2025-5-27 | Samuel Schmidgall, Rojin Ziaei, Carl Harris, Ji Woong Kim, Eduardo Reis, Jeffrey Jopling and Michael Moor
AgentClinic is a new multimodal agent benchmark designed to evaluate large language models (LLMs) in simulated clinical environments. It includes patient interactions, multimodal data collection, and the use of various tools, enabling an in-depth evaluation across nine medical specialties and seven languages. The benchmark presents challenges in sequential decision-making, which is more complex than traditional static question-answering formats. Results show that solving MedQA problems in this format is significantly more challenging, with diagnostic accuracy dropping to as low as a tenth of original accuracy. Agents based on Claude-3.5 outperform others in most settings, though there are stark differences in their ability to use tools like experiential learning, adaptive retrieval, and reflection cycles. Llama-3 shows up to 92% relative improvements with the notebook tool. The benchmark also includes real-world electronic health records, clinical reader studies, bias perturbations, and novel patient-centric metrics.
AgentClinic introduces language agents for simulating clinical environments, including patient, doctor, measurement, and moderator agents. It incorporates clinically relevant biases, such as cognitive and implicit biases, which can affect dialogue and decisions. The benchmark includes patient agents based on real clinical cases, with 24 different biases and environments from nine medical specialties and seven languages. Doctor agents can use various tools, such as web browsing, textbooks, reflection cycles, and note-taking, with varying degrees of effectiveness among models.
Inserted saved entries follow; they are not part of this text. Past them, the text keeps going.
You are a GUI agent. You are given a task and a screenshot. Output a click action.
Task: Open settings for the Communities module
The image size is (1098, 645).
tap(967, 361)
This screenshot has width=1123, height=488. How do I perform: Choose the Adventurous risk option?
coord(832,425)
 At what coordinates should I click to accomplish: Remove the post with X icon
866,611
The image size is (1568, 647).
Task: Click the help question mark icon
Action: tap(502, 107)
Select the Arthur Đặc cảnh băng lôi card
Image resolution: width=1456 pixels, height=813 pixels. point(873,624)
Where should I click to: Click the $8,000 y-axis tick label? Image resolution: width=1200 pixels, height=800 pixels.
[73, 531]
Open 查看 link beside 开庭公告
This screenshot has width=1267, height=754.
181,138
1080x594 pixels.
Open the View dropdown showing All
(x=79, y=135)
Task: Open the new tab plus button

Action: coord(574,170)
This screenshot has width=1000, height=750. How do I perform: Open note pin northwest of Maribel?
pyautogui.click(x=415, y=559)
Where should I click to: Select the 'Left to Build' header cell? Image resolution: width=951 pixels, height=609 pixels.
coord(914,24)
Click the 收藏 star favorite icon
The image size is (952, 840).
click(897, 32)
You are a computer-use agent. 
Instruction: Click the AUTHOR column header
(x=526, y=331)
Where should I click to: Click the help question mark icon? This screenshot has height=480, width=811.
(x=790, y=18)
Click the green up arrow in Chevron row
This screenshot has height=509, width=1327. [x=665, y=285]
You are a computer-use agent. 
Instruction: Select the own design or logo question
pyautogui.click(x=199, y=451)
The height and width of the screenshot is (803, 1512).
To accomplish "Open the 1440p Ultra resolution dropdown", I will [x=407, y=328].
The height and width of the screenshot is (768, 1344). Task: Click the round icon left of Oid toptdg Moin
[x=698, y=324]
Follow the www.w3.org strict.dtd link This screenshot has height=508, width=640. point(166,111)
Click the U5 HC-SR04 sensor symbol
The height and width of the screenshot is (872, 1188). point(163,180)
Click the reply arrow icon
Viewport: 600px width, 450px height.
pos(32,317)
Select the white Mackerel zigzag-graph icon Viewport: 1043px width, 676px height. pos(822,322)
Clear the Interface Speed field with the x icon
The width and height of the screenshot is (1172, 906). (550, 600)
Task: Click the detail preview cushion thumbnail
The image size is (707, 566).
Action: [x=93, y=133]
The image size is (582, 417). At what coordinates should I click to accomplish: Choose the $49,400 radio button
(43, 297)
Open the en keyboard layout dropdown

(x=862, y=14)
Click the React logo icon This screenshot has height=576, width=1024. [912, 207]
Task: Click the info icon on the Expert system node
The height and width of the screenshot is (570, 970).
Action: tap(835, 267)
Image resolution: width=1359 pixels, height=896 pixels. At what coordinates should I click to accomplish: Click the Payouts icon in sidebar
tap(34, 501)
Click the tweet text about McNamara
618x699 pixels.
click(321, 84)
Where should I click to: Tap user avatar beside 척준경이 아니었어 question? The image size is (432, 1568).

Results show that models like GPT-4 and Claude-3.5 perform well, but there are significant differences in their ability to use tools. The diagnostic accuracy of models is influenced by interaction time and the choice of patient language model. Bias evaluations show that cognitive and implicit biases significantly reduce diagnostic accuracy and affect patient perception. Specialist and multilingual cases reveal significant differences in diagnostic accuracy across medical specialties. The benchmark also evaluates the impact of various tools on diagnostic accuracy, with Claude-3.5 performing best overall.
Human dialogue ratings show that the doctor agent is rated lower due to issues like poor opening statements and overly focusing on a particular diagnosis. The benchmark also evaluates diagnostic accuracy in a multimodal environment, showing that models struggle with understanding visual context. Overall, AgentClinic provides a comprehensive evaluation platform for medical AI systems, highlighting the need for novel evaluation strategies beyond static question-answering benchmarks.AgentClinic is a new multimodal agent benchmark designed to evaluate large language models (LLMs) in simulated clinical environments. It includes patient interactions, multimodal data collection, and the use of various tools, enabling an in-depth evaluation across nine medical specialties and seven languages. The benchmark presents challenges in sequential decision-making, which is more complex than traditional static question-answering formats. Results show that solving MedQA problems in this format is significantly more challenging, with diagnostic accuracy dropping to as low as a tenth of original accuracy. Agents based on Claude-3.5 outperform others in most settings, though there are stark differences in their ability to use tools like experiential learning, adaptive retrieval, and reflection cycles. Llama-3 shows up to 92% relative improvements with the notebook tool. The benchmark also includes real-world electronic health records, clinical reader studies, bias perturbations, and novel patient-centric metrics.
AgentClinic introduces language agents for simulating clinical environments, including patient, doctor, measurement, and moderator agents. It incorporates clinically relevant biases, such as cognitive and implicit biases, which can affect dialogue and decisions. The benchmark includes patient agents based on real clinical cases, with 24 different biases and environments from nine medical specialties and seven languages. Doctor agents can use various tools, such as web browsing, textbooks, reflection cycles, and note-taking, with varying degrees of effectiveness among models.
Results show that models like GPT-4 and Claude-3.5 perform well, but there are significant differences in their ability to use tools. The diagnostic accuracy of models is influenced by interaction time and the choice of patient language model. Bias evaluations show that cognitive and implicit biases significantly reduce diagnostic accuracy and affect patient perception. Specialist and multilingual cases reveal significant differences in diagnostic accuracy across medical specialties. The benchmark also evaluates the impact of various tools on diagnostic accuracy, with Claude-3.5 performing best overall.
Human dialogue ratings show that the doctor agent is rated lower due to issues like poor opening statements and overly focusing on a particular diagnosis. The benchmark also evaluates diagnostic accuracy in a multimodal environment, showing that models struggle with understanding visual context. Overall, AgentClinic provides a comprehensive evaluation platform for medical AI systems, highlighting the need for novel evaluation strategies beyond static question-answering benchmarks.